Task requirements:
(1) Using the biography of Brad below, decide whether each statement agrees with it: (a) Brad holds a degree in composition from Portland State; (b) Brad became a full-time professional musician soon after his first gig in 1969; (c) Brad dedicated his second CD project to his sister. Answer yes or no for each and quote the words of the biography that settle it.
(2) Pick up the biography of Brad below after its final sentence and continue it.

Source:

— start —

Brad played his first gig with a dance band at the Whitman College Alpha Chi sorority in 1969.  He didn’t become a full-time professional musician until more than 20 years later.  The intervening years included a degree in composition from Portland State, an accounting degree from Northwestern College of Business, and jobs as diverse as financial aid officer, hotel night auditor, and mutual fund salesman.

In the early 1990’s, Brad’s parents died, leaving him a substantial inheritance.  Their gift provided Brad the freedom to pursue the full-time music career he had always wanted.  It has been music with a purpose.

In 1999, Brad’s sister Laura Mersereau Pressnall passed away of physical complications from long-term alcoholism.  From this tragic incident arose what has come to be Brad’s mission – to honor the memory of his little sister by finding ways to help people with alcohol and drug addiction. It is a mission in which music has played a central role.

“Laura,” Brad’s first CD project, was dedicated to the memory of his sister, who Brad describes as “a vibrant, gregarious, and love-filled human being.”  Working with well-known Portland jazz musicians Steve Christofferson, Phil Baker and Ron Steen, Brad performs a song-cycle of his own compositions based around the theme of “different seasons, or cycles in the life process.”  His second CD project “Autumn Waltz,” for which he served as co-producer, composer, arranger and pianist, was dedicated to his wife Janet and family friends Peter and Sanya Cowal.

— end —

Supplied information:
— start —

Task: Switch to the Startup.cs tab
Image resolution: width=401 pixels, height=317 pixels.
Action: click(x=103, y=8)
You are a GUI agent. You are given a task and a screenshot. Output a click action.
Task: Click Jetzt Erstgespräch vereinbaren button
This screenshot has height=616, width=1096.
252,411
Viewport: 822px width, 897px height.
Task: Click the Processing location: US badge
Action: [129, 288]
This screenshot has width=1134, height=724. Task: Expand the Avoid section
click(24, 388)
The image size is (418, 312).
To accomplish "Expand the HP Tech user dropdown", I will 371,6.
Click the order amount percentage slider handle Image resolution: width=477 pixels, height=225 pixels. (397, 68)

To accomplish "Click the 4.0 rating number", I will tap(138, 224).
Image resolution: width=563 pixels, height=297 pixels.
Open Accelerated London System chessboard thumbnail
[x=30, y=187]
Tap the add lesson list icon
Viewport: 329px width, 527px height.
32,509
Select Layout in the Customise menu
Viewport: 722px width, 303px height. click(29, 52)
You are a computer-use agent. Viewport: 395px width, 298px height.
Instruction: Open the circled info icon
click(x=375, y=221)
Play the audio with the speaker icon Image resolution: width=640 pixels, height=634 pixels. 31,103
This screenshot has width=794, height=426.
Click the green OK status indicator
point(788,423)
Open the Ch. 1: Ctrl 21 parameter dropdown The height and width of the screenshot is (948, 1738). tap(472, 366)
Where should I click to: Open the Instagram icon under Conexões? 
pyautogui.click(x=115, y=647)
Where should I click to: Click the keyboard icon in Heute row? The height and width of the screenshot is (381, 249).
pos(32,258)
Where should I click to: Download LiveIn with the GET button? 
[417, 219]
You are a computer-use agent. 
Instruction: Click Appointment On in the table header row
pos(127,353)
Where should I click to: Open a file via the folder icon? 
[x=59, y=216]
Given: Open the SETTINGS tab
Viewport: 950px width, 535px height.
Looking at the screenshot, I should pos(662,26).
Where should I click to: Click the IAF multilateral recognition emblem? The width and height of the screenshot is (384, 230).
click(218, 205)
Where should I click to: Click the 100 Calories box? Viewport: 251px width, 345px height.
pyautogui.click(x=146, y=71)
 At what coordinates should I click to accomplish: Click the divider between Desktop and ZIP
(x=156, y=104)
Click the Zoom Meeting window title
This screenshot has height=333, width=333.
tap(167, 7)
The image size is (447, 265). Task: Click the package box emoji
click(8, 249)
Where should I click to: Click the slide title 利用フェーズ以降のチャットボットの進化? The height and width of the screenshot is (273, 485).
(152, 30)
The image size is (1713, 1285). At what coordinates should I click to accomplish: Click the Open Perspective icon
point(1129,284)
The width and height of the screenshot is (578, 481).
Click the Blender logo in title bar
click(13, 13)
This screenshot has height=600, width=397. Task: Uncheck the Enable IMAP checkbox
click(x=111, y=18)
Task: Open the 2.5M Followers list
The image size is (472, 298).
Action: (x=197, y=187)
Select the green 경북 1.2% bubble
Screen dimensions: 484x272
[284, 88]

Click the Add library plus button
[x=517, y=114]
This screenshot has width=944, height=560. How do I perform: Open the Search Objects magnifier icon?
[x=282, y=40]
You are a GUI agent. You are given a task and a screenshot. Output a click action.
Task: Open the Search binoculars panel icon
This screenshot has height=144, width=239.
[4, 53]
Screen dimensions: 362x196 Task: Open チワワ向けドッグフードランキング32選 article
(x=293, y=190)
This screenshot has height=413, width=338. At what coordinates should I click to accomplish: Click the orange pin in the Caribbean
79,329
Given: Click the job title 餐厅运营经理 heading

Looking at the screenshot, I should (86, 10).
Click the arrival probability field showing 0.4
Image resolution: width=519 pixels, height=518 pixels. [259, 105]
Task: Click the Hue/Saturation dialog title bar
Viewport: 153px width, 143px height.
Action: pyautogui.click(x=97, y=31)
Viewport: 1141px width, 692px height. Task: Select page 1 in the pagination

— end —

Answer list:
(1)
(a) Yes: "a degree in composition from Portland State"
(b) No: "He didn’t become a full-time professional musician until more than 20 years later."
(c) No: "was dedicated to his wife Janet and family friends Peter and Sanya Cowal."

(2)
Composing and performing music goes hand-in-hand with what has become Brad’s other work – philanthropy.  In addition to donating the income from both his CD’s to non-profits, Brad and his wife Janet have given away $1,100,000 of their own money to 9 local nonprofits specializing in addiction recovery and prevention.  Their donations have been matched by $1,500,000 from individuals for a total of $2,600,000 going to agencies that try to help people with drug and alcohol addiction.

Brad and Janet donated his sister Laura’s house to initially fund addiction recovery  programs through the YWCA.  This model, which assisted women wishing to break the addiction cycle with transitional housing, education, and resources for lifestyle changes was successful through 2010.

The Mersereau’s have also given large contributions to the Hope House, an addiction treatment program formerly sponsored by a church in North Portland, as well as $140,000 exponentially matched by Central City Concern for a five-bedroom drug-and-alcohol-free house called “Laura’s Place,” with an in-house counselor.

In 2005, Brad and Janet donated more than $310,000 in stock to the Union Gospel Mission of Portland to help it construct a five-story building next to the mission’s current building on the corner of Northwest Third Avenue and West Burnside Street.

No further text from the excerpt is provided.